5. Statue des aufrecht stehenden Voltaire von Houdon, im Phantéon (5)

Eine Statue des aufrecht stehenden Voltaire befindet sich seit 1791 im Panthéon, in der Krypta Voltaires, direkt vor dem Sarkophag. Der Ehrenzug, der Voltaires sterbliche Überreste von seiner Exhumierung in Scellières bis ins Panthéon in Paris begleitete, erreichte die letzte Ruhestätte am 11 Juli um 10 Uhr abends. Der Konvoi wurde von Beaumarchais empfangen, neben dem Eingangsportal war die Statue des aufrecht stehenden Voltaires von Houdon aufgestellt. Der Sarg bekam seinen Platz zwischen dem Philosophen Descartes und dem Tatmenschen Mirabeau.

Alle Voltairestatuen sind aus dem öffentlichen Raum verschwunden, Vielleicht liebt Paris seinen großen Sohn besonders in revolutionären Zeiten, so wie es ihn nach dem Attentat auf Charlie Hebdo im Januar 2015 wiederentdeckte, wo innerhalb einer Woche 120.000 Exemplare seines Traité sur la tolérance gekauft wurden.

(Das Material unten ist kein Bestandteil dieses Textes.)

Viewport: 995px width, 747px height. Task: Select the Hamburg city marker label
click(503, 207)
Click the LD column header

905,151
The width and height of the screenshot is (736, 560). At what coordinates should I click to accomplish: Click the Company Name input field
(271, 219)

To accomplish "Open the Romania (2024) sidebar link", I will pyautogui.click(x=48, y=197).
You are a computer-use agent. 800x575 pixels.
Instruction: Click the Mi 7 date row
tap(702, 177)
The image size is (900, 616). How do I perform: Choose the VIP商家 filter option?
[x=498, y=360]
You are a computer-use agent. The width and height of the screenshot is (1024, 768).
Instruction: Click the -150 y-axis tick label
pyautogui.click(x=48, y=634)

Was sich Voltaire-Freunde in aller Welt wünschen würden, ein Museum in seinem Sterbehaus Ecke Rue de Beaune/Quai Voltaire, hat sich bis heute nicht verwirklichen lassen. Somit bleibt es vorerst dabei, dass sich die bedeutendsten Voltaire-Orte außerhalb von Paris befinden: das große Voltaire Museum in Genf, die Bibliothek Voltaires in der Nationalbibliothek in St. Petersburg und die Voltaire Foundation, die sich um die Herausgabe der kritischen Werkausgabe Voltaires kümmert, hat ihren Sitz in London.